Daring Bakers - February •



I am right under the wire this month with the Daring Bakers challenge. If one of your resolutions this year was to diet - stop reading right now! This challenge would definitely break that resolution. The flourless cake is very manageable and delicious. I made cherry vanilla ice cream with cherry sauce to accompany my very rich chocolate cake.

Flourless Chocolate Cake, Chocolate Valentino •

The February 2009 challenge is hosted by Wendy of WMPE's blog and Dharm of Dad ~ Baker & Chef.

We have chosen a Chocolate Valentino cake by Chef Wan; a Vanilla Ice Cream recipe from Dharm and a Vanilla Ice Cream recipe from Wendy as the challenge.

Chocolate Valentino
Preparation Time: 20 minutes

16 ounces (1 pound) (454 grams) of semisweet chocolate, roughly chopped
½ cup (1 stick) plus 2 tablespoons (146 grams total) of unsalted butter
5 large eggs separated

1. Put chocolate and butter in a heatproof bowl and set over a pan of simmering water (the bottom of the bowl should not touch the water) and melt, stirring often.
2. While your chocolate butter mixture is cooling.

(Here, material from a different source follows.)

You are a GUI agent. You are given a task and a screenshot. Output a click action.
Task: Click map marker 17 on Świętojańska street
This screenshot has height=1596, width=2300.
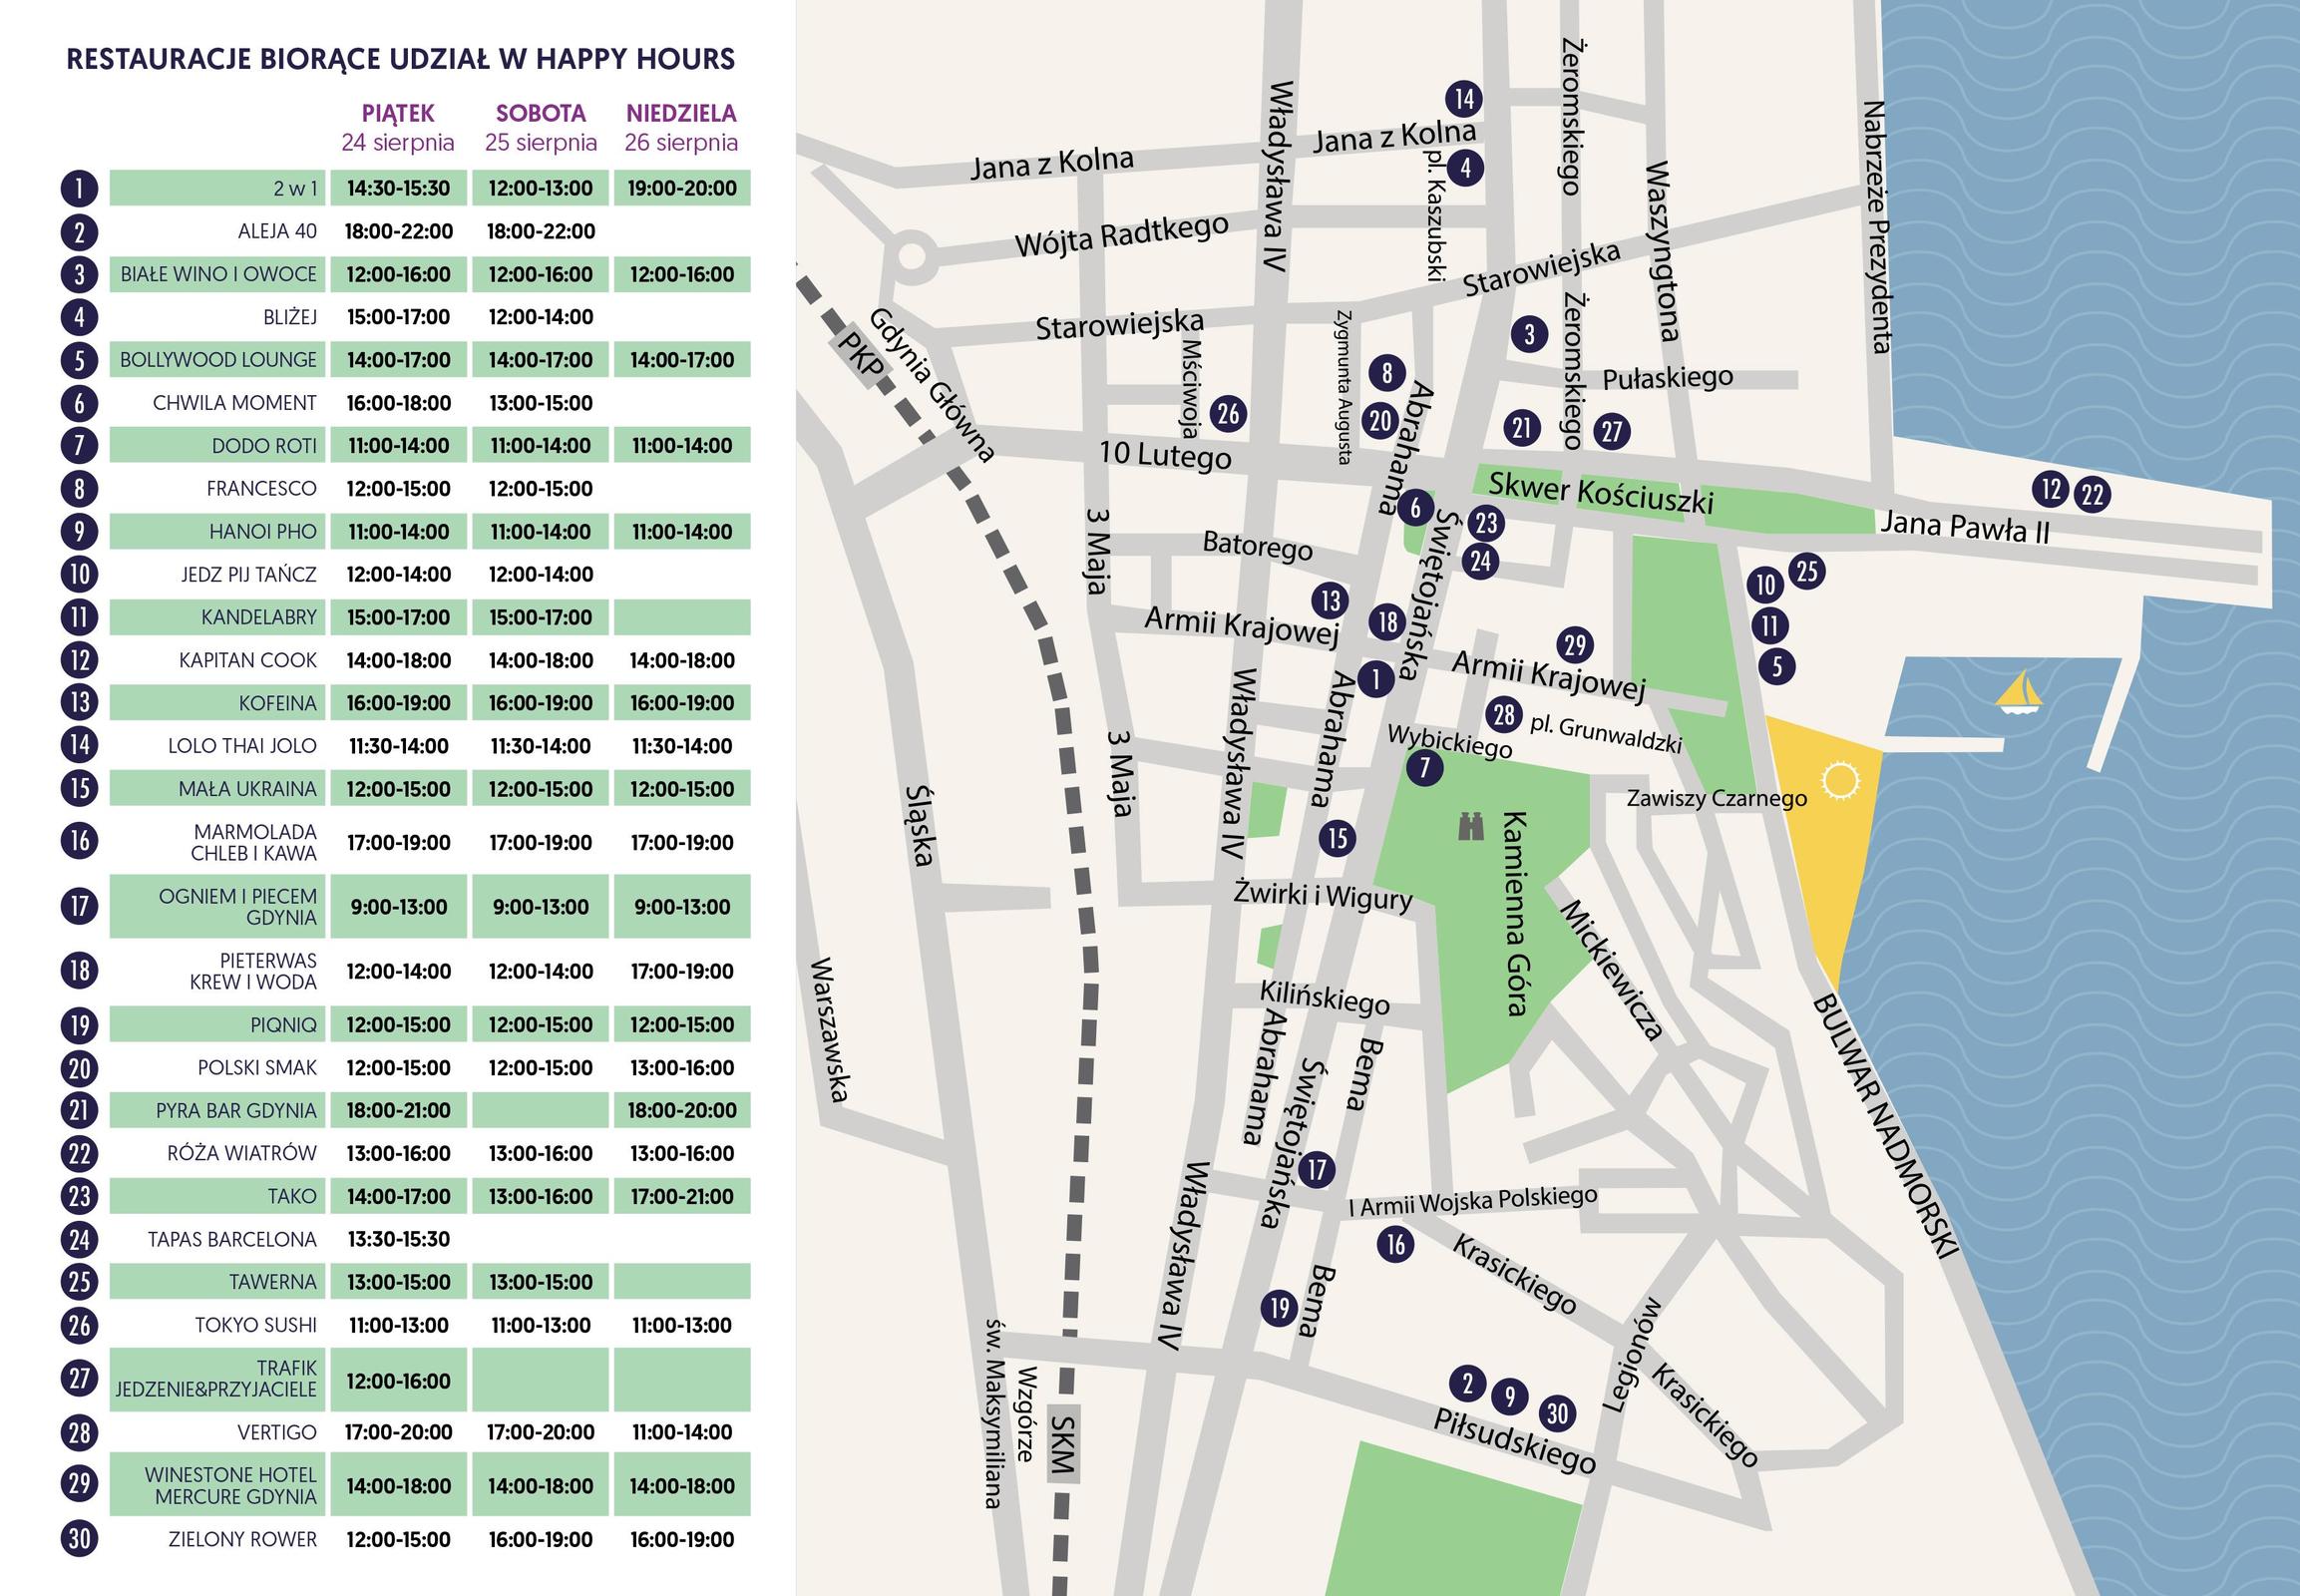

Butter your pan and line with a parchment circle then butter the parchment.
3. Separate the egg yolks from the egg whites and put into two medium/large bowls.
4. Whip the egg whites in a medium/large grease free bowl until stiff peaks are formed (do not over-whip or the cake will be dry).
5. With the same beater beat the egg yolks together.
6. Add the egg yolks to the cooled chocolate.
7. Fold in 1/3 of the egg whites into the chocolate mixture and follow with remaining 2/3rds. Fold until no white remains without deflating the batter. {link of folding demonstration}
8. Pour batter into prepared pan, the batter should fill the pan 3/4 of the way full, and bake at 375F/190C
9. Bake for 25 minutes until an instant read thermometer reads 140F/60C.
Note – If you do not have an instant read thermometer, the top of the cake will look similar to a brownie and a cake tester will appear wet.
10. Cool cake on a rack for 10 minutes then unmold.

Cherry-Vanilla Ice Cream •

2 cups heavy cream
1 cup whole milk
2/3 cup sugar
Dash of salt
1 tablespoon vanilla extract
2 - 3 drops almond extract
1/4 cup tart cherry juice
1/4 cup apple juice
1/3 cup chopped tart cherries

Mix all ingredients except cherries together. Make ice-cream following instructions of your ice-cream maker. In the last minute of churning, add cherries. Place in freezer until solid.

Tart Cherry Sauce •

1/2 cup tart cherry juice
1/2 cup apple juice
1/4 cup sugar
2 tablespoons cornstarch
2 -3 drops almond extract

In a medium saucepan, combine all ingredients. Cook slowly with low heat until thick and sauce is clear. Serve warm over ice cream and cake.